TokenMonster Documentation¶
Table of Contents¶
- Understanding the Purpose
- Overview and Introduction
- Class Definition
- Functionality and Usage
- Initializing TokenMonster
- Setting Local Directory
- Loading Vocabulary
- Creating a New Vocabulary
- Saving Vocabulary
- Exporting Vocabulary to YAML
- Tokenization
- Decoding Tokens
- Creating a Decoder Instance
- Getting Vocabulary Dictionary
- Getting Character Set
- Getting Normalization
- Getting Capcode Level
- Getting Optimization Mode
- Mapping Token ID to Token String
- Mapping Token ID to Token String (Decoded)
- Mapping Token String to Token ID
- Modifying Vocabulary
- Adding Regular Tokens
- Deleting Tokens
- Deleting Tokens by ID
- Adding Special Tokens
- Resizing Vocabulary
- Resetting Token IDs
- Enabling UNK Token
- Disabling UNK Token
- Disconnecting TokenMonster
- Serializing Tokens
- Deserializing Tokens
- Additional Information
- Examples
- Conclusion
1. Understanding the Purpose ¶
TokenMonster is a Python library designed to provide tokenization and vocabulary management functionalities. It allows you to tokenize text, manage vocabularies, modify vocabularies, and perform various operations related to tokenization and vocabulary handling.
Purpose and Functionality¶
TokenMonster serves the following purposes and functionalities:
- Tokenization: Tokenize text into tokens based on a specified vocabulary.
- Vocabulary Management: Load, create, save, and modify vocabularies.
- Token ID Mapping: Map tokens to token IDs and vice versa.
- Serialization: Serialize and deserialize tokens for storage or transmission.
- Configuration: Access and modify vocabulary settings like character set, normalization, capcode level, and optimization mode.
- Special Token Handling: Add, delete, or modify special tokens.
- Disconnecting: Gracefully disconnect from TokenMonster server.
TokenMonster is useful in various natural language processing tasks, especially when working with custom vocabularies and tokenization requirements.
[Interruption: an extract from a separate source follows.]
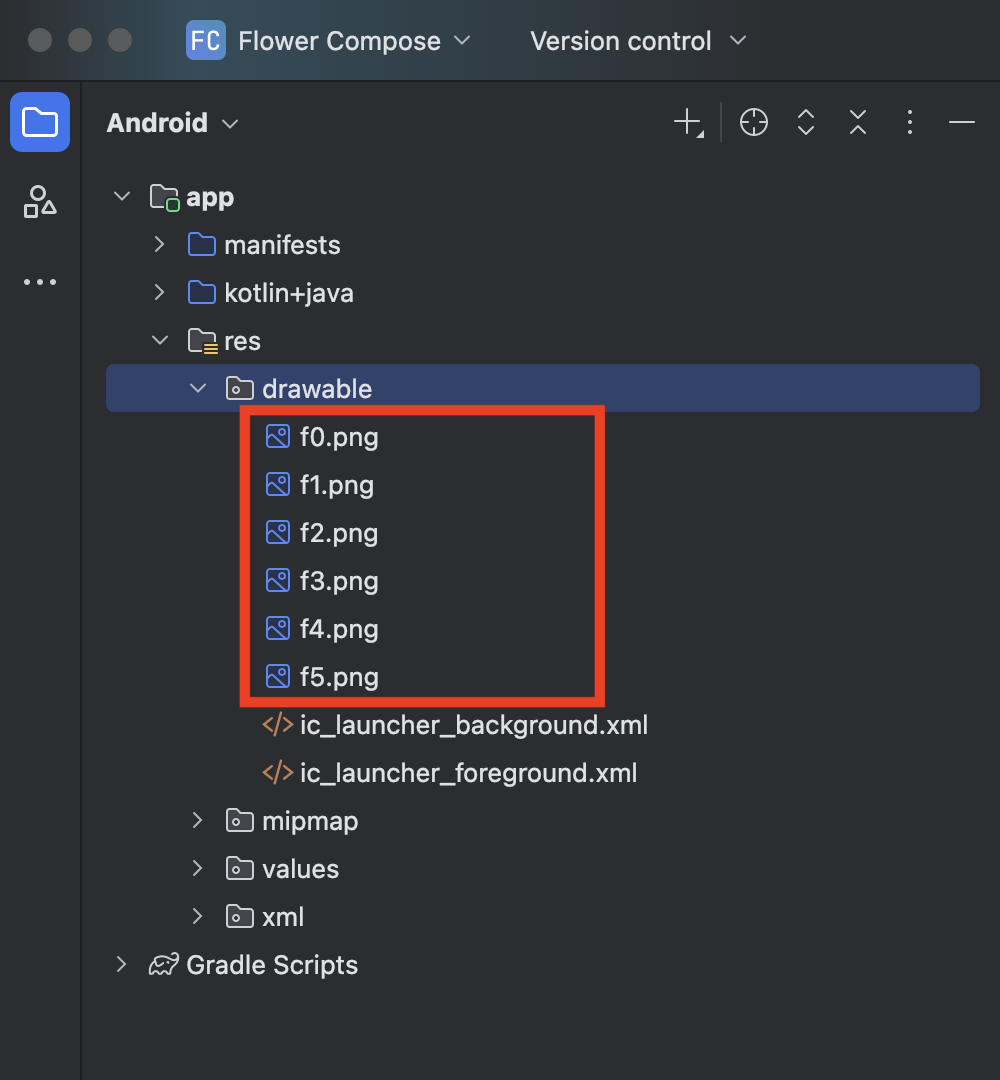Expand the Gradle Scripts node
The width and height of the screenshot is (1000, 1080).
pyautogui.click(x=121, y=964)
2. Overview and Introduction ¶
Overview¶
TokenMonster is a versatile library for tokenization and vocabulary management. It allows you to create, load, and modify vocabularies, tokenize text, and perform various operations related to tokenization.
Importance and Relevance¶
In the field of natural language processing, tokenization is a fundamental step in text preprocessing. TokenMonster provides a flexible and efficient way to tokenize text while also enabling users to manage custom vocabularies. The ability to add, delete, or modify tokens is crucial when working with specialized language models and text data.
Key Concepts and Terminology¶
Before diving into the details, let's clarify some key concepts and terminology used throughout the documentation:
- Tokenization: The process of breaking text into individual tokens (words, subwords, or characters).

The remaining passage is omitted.